De nuestras muchas visitas a la montaña de luz, a la ciudad de la luz, habíamos ido
encontrando muchas inscripciones en una extraña escritura que se hacía en la piedra y
cada día que allí íbamos nos volvíamos con alguna de esas palabras escrita en una
tablilla. Con el tiempo fuimos encontrando algunos viajeros que nos explicaban qué
querían decir esas palabras y así fuimos aprendiendo esa lengua que dicen hablaban
los antiguos romanos, que, según parece, en otro tiempo, habitaron nuestra ya
querida ciudad de la luz.
De este modo aprendimos mucho sobre la vieja ciudad, que antes temíamos, pero que
ahora amamos.
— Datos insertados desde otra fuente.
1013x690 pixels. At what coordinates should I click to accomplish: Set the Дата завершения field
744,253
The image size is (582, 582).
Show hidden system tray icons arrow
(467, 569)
Fuimos reuniendo tablillas y descifrando inscripciones y así,
preparando una visita para nuestros amigos de manera que ellos también supieran
muchas cosas sobre aquella urbe que como dicen los romanos resultó llamarse
Lucentum.
Con este propósito, una
mañana, un tanto nublosa
pero muy calurosa, después
del ritual del baño en la
playa, nos dirigimos con
nuestros amigos hasta la
cima de la colina, entramos
por la puerta de Oriente que tiempo atrás había descubierto mi hermana y al paso
fuimos explicando a nuestros amigos lo que allí había: foros, termas, domus, peristilos
y cisternas. Eran las palabras que salían a nuestro encuentro para así, sin pretenderlo,
inaugurar el oficio de ser guía.
Al final de nuestro recorrido y frente a la torre del toro, como así dimos en nombrarla,
todos juntos iniciamos la ceremonia de constituirnos en Orden, tal y como nos había
sugerido una chica cristiana, que se hacía según sus costumbres. Acordamos
conocernos como la Orden del Toro, todos sus miembros pasamos a ser los guardianes
de Lucentum y nuestro gran maestro el pequeño Popilio-Abdul.